* Document excerpt:
..............................
A subtle but interview-relevant point: the complexity Θ(|S| · T) is polynomial in |S|, but |S| itself may be exponential in the input size in bits.

Definition 13.1 (input size). The input size |x| is the number of bits to encode the instance. For Fibonacci, the input is the integer n, encoded in Θ(log n) bits.

Observation 13.2. The Fibonacci DP has |S| = n + 1 states, hence runs in Θ(n) arithmetic operations — but n = 2^{Θ(|x|)}, so it is exponential in the input size |x| = Θ(log n). This is pseudo-polynomial: polynomial in the numeric value n, exponential in its bit-length. (It is also worse than pseudo-polynomial once big-integer arithmetic is counted, since F(n) has Θ(n) digits.)

Consequence. This is exactly why matrix exponentiation matters: it computes F(n) in Θ(log n) matrix multiplies = Θ(log n) operations on Θ(n)-digit numbers, polynomial in the input bit-length. The same phenomenon appears in 0/1 knapsack (O(n·W) is pseudo-polynomial in the capacity W), which is why knapsack is NP-hard despite a "polynomial-looking" DP.

Theorem 13.3. A DP whose state space size is polynomial in the numeric value of an input integer (not its bit-length) yields a pseudo-polynomial algorithm; it is genuinely polynomial only when |S| is polynomial in |x|. Memoization and tabulation share this property identically — the strategy does not change the complexity class, only the constants, stack usage, and which states are touched.

This places the memo-vs-table distinction precisely: it is an implementation choice within a fixed complexity class, never a route to a better class. Improving the class requires changing the state design (fewer/structured states) or switching tools (matrix power, FFT, convex-hull trick), topics layered on top of this one.

14. Topological Orders, Antichains, and Parallel Tabulation¶

Tabulation's correctness (Theorem 5.1) requires a topological order; it does not require a unique one. The freedom in choosing the order has both correctness and performance consequences.

Definition 14.1 (level / antichain). Partition S by longest-path distance from the base set: level(s) = ℓ iff the longest dependency chain from s to a base state has length ℓ (Definition 3.3). Each level is an antichain of G_D: no two states in the same level depend on each other.
..............................
* Recorded data:
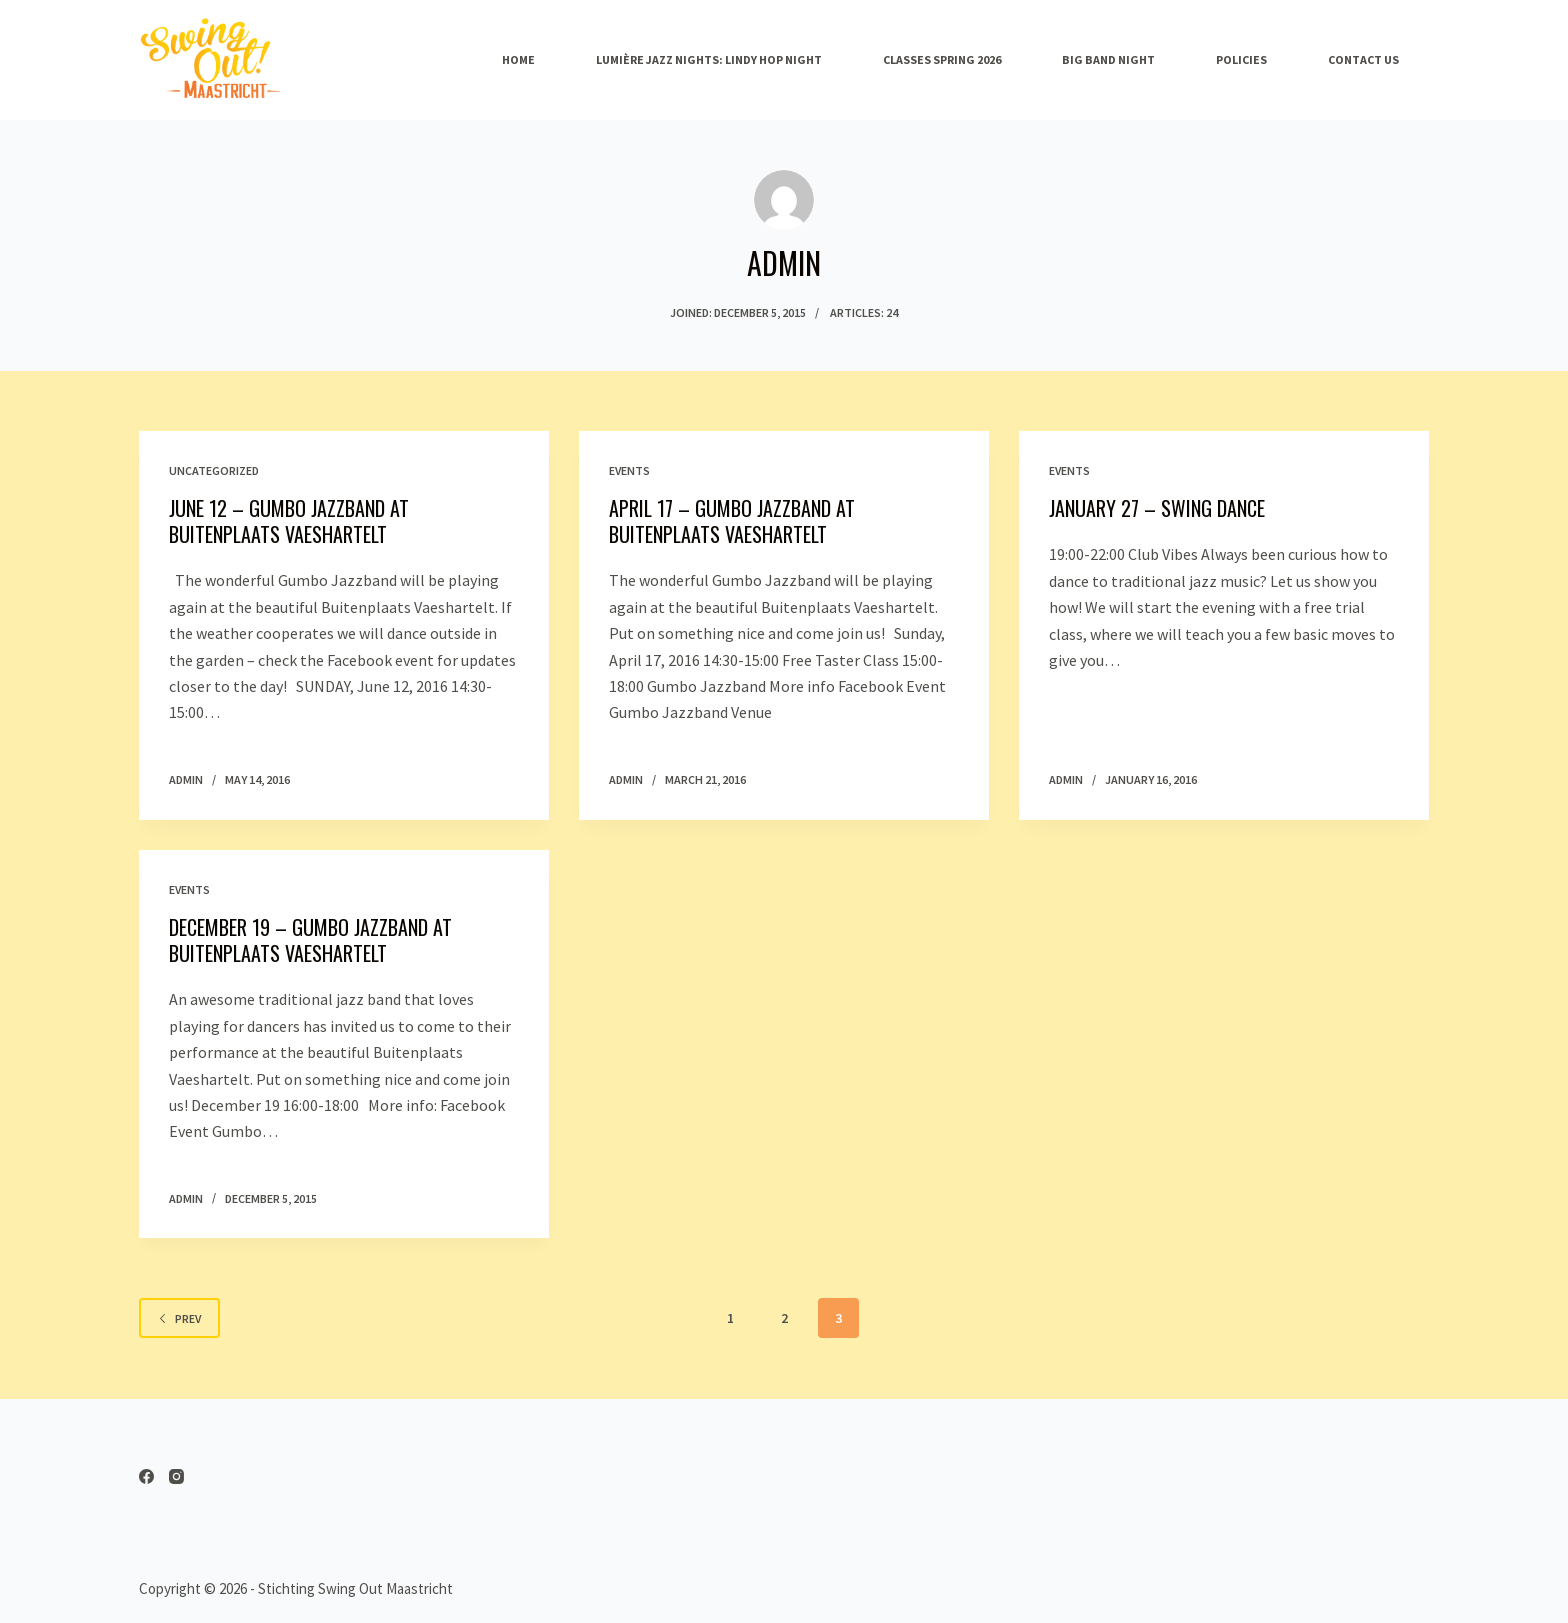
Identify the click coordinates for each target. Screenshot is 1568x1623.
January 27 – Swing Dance (1157, 508)
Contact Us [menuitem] (1363, 59)
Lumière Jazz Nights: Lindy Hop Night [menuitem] (709, 59)
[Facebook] (146, 1476)
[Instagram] (176, 1476)
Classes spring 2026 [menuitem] (942, 59)
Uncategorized (214, 470)
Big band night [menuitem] (1108, 59)
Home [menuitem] (518, 59)
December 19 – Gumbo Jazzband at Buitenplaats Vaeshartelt (310, 940)
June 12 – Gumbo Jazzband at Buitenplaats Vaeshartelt (289, 521)
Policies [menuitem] (1241, 59)
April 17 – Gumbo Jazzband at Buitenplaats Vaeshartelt (732, 521)
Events (629, 470)
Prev (179, 1318)
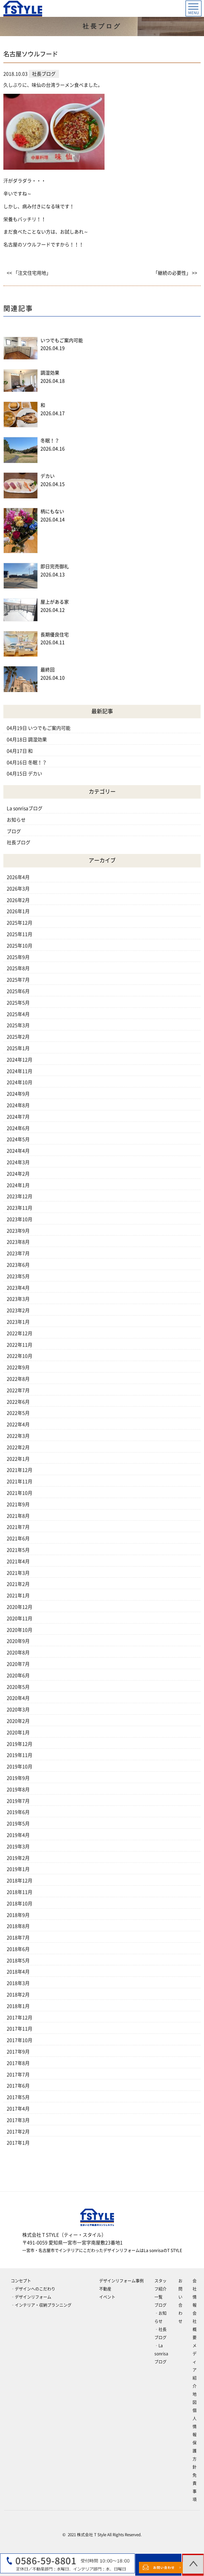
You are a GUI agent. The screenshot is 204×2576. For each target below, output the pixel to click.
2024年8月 (18, 1105)
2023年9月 (18, 1230)
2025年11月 (19, 934)
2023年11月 (19, 1208)
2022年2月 (18, 1447)
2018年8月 (18, 1926)
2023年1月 (18, 1322)
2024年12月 (19, 1059)
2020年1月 (18, 1732)
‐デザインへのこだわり (33, 2289)
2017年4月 (18, 2108)
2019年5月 (18, 1823)
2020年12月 (19, 1607)
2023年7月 (18, 1253)
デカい (47, 476)
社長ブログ (18, 842)
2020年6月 (18, 1675)
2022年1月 (18, 1459)
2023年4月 (18, 1287)
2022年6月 (18, 1402)
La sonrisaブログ (24, 808)
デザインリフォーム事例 (121, 2281)
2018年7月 (18, 1937)
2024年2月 (18, 1173)
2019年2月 (18, 1858)
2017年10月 (19, 2040)
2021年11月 (19, 1481)
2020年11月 (19, 1618)
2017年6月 (18, 2085)
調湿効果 (49, 372)
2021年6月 (18, 1538)
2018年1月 (18, 2006)
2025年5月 (18, 1002)
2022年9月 (18, 1367)
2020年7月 (18, 1664)
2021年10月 (19, 1493)
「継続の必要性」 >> (175, 273)
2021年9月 (18, 1504)
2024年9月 (18, 1093)
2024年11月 (19, 1071)
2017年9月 (18, 2051)
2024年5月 (18, 1139)
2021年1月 (18, 1595)
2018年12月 (19, 1880)
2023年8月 (18, 1242)
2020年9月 (18, 1641)
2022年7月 (18, 1390)
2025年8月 (18, 968)
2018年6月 (18, 1949)
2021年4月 (18, 1561)
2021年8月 (18, 1516)
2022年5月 (18, 1413)
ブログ (14, 831)
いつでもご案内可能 (61, 340)
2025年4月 (18, 1014)
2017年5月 (18, 2097)
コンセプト (21, 2281)
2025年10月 (19, 945)
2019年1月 (18, 1869)
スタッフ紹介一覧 (160, 2289)
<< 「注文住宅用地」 (29, 273)
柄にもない (52, 511)
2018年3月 (18, 1983)
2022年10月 (19, 1356)
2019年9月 (18, 1778)
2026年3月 (18, 888)
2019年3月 (18, 1846)
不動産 (105, 2289)
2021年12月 (19, 1470)
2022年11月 (19, 1344)
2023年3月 (18, 1299)
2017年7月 (18, 2074)
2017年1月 (18, 2142)
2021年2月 (18, 1584)
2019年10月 (19, 1766)
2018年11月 (19, 1892)
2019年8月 (18, 1789)
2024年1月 (18, 1185)
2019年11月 (19, 1755)
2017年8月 (18, 2063)
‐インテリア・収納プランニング (41, 2305)
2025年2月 (18, 1036)
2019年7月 (18, 1801)
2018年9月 (18, 1915)
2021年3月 (18, 1573)
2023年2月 (18, 1310)
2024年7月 (18, 1116)
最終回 (47, 669)
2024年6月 (18, 1128)
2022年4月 (18, 1424)
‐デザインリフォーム (31, 2297)
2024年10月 (19, 1082)
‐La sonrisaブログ (161, 2354)
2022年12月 (19, 1333)
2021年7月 (18, 1527)
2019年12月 (19, 1744)
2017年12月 (19, 2017)
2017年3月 (18, 2120)
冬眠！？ (49, 440)
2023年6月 (18, 1265)
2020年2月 (18, 1721)
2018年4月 (18, 1971)
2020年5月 (18, 1687)
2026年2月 (18, 900)
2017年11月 (19, 2028)
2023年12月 (19, 1196)
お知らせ (16, 820)
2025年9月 (18, 957)
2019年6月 (18, 1812)
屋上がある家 (54, 602)
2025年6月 (18, 991)
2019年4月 (18, 1835)
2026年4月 (18, 877)
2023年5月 (18, 1276)
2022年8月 (18, 1379)
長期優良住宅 (54, 634)
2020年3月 (18, 1709)
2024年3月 (18, 1162)
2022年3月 (18, 1436)
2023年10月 (19, 1219)
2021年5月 (18, 1550)
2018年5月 (18, 1960)
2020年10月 (19, 1630)
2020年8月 (18, 1652)
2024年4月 (18, 1150)
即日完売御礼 (54, 566)
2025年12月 (19, 922)
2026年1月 (18, 911)
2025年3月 (18, 1025)
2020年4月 (18, 1698)
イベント (107, 2297)
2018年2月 (18, 1994)
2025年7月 (18, 979)
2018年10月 (19, 1903)
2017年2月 (18, 2131)
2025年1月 (18, 1048)
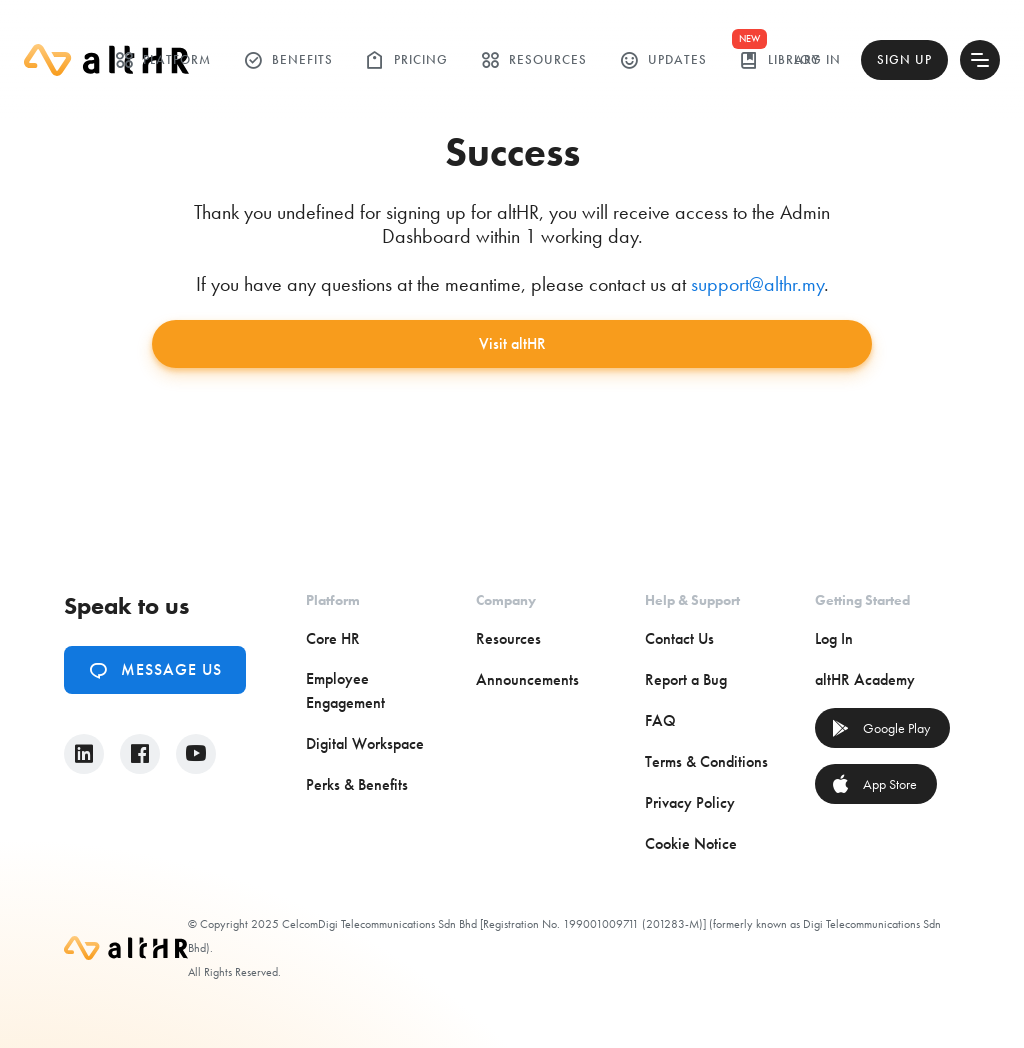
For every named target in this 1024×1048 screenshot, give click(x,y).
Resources (533, 60)
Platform (162, 60)
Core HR (333, 638)
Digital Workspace (365, 743)
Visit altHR (512, 343)
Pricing (406, 60)
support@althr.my (757, 284)
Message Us (155, 670)
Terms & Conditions (706, 761)
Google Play (880, 728)
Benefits (288, 60)
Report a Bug (686, 679)
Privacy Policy (690, 802)
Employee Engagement (345, 690)
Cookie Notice (691, 843)
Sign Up (904, 59)
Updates (663, 60)
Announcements (527, 679)
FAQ (660, 720)
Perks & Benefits (357, 784)
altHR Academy (865, 679)
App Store (874, 784)
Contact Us (679, 638)
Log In (817, 59)
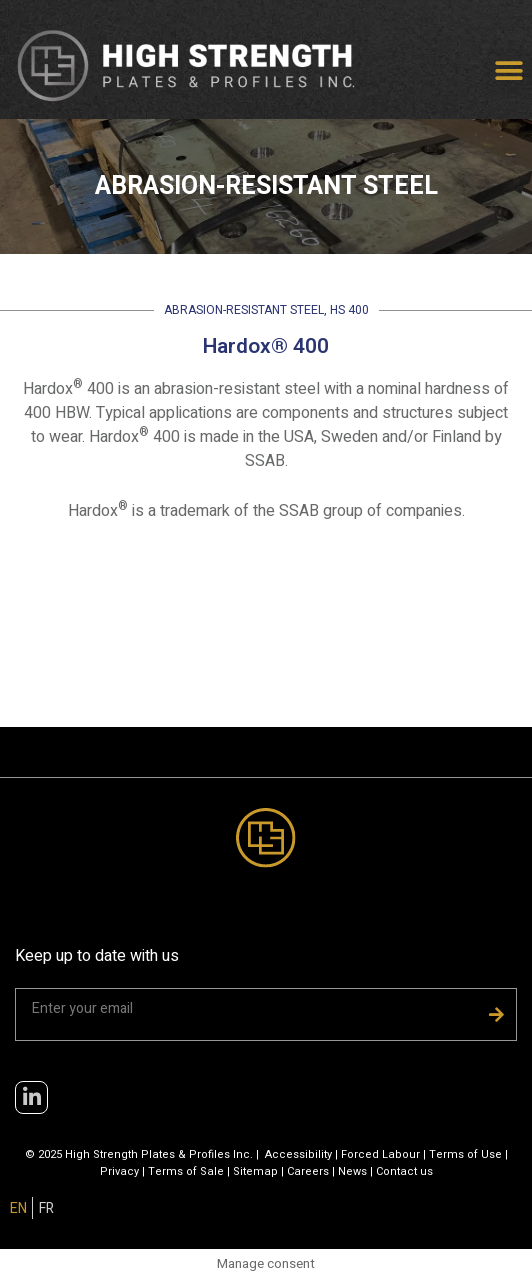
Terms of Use (465, 1154)
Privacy (119, 1171)
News (352, 1171)
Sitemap (255, 1171)
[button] (509, 71)
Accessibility (298, 1154)
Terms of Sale (186, 1171)
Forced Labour (380, 1154)
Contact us (404, 1171)
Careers (308, 1171)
..............................
* What you will do:
[1] Print the passage of the dynamic programming excerpt starting at "This places the" and ending at "on each other.".
[2] According to the dynamic programming excerpt, in what parameter is the O(n·W) bound for 0/1 knapsack pseudo-polynomial?
[3] Go on with the dynamic programming excerpt from its final sentence.

* The replies:
[1]
This places the memo-vs-table distinction precisely: it is an implementation choice within a fixed complexity class, never a route to a better class. Improving the class requires changing the state design (fewer/structured states) or switching tools (matrix power, FFT, convex-hull trick), topics layered on top of this one.

14. Topological Orders, Antichains, and Parallel Tabulation¶

Tabulation's correctness (Theorem 5.1) requires a topological order; it does not require a unique one. The freedom in choosing the order has both correctness and performance consequences.

Definition 14.1 (level / antichain). Partition S by longest-path distance from the base set: level(s) = ℓ iff the longest dependency chain from s to a base state has length ℓ (Definition 3.3). Each level is an antichain of G_D: no two states in the same level depend on each other.

[2] The capacity W.

[3]
Theorem 14.2 (level-order is topological). Processing states in nondecreasing level is a valid topological order, and within a level the states may be processed in any order — including simultaneously.

Proof. Every edge s → s' has level(s') < level(s) (a chain from s extends one from s'), so processing by increasing level places every dependency before its dependent. Within a fixed level there are no edges (antichain), so order is irrelevant and the values do not interfere. ∎

Corollary 14.3 (parallel tabulation). The states of one level can be evaluated in parallel; the DP's parallel depth equals the number of levels = L + 1 (the longest chain), and its work equals |S| · T. For the grid, level = r + c, so the R×C grid has R + C − 1 levels (anti-diagonals), each independently fillable — the basis of the classic anti-diagonal wavefront parallelization. Fibonacci has L = n levels of one state each, so it is inherently sequential (parallel depth Θ(n)): no parallelism is available, which is itself a structural fact about the recurrence.

Remark on memoization. Memoization fixes the order to the DFS discovery order; it cannot exploit antichain parallelism without becoming, in effect, a parallel tabulation. The bottom-up form exposes the dependency structure explicitly, which is why high-performance DP engines tabulate and schedule by level.

14b. A Fully Worked Proof Instance: Grid Paths¶

To ground the abstract machinery, we carry the grid-path DP through every theorem.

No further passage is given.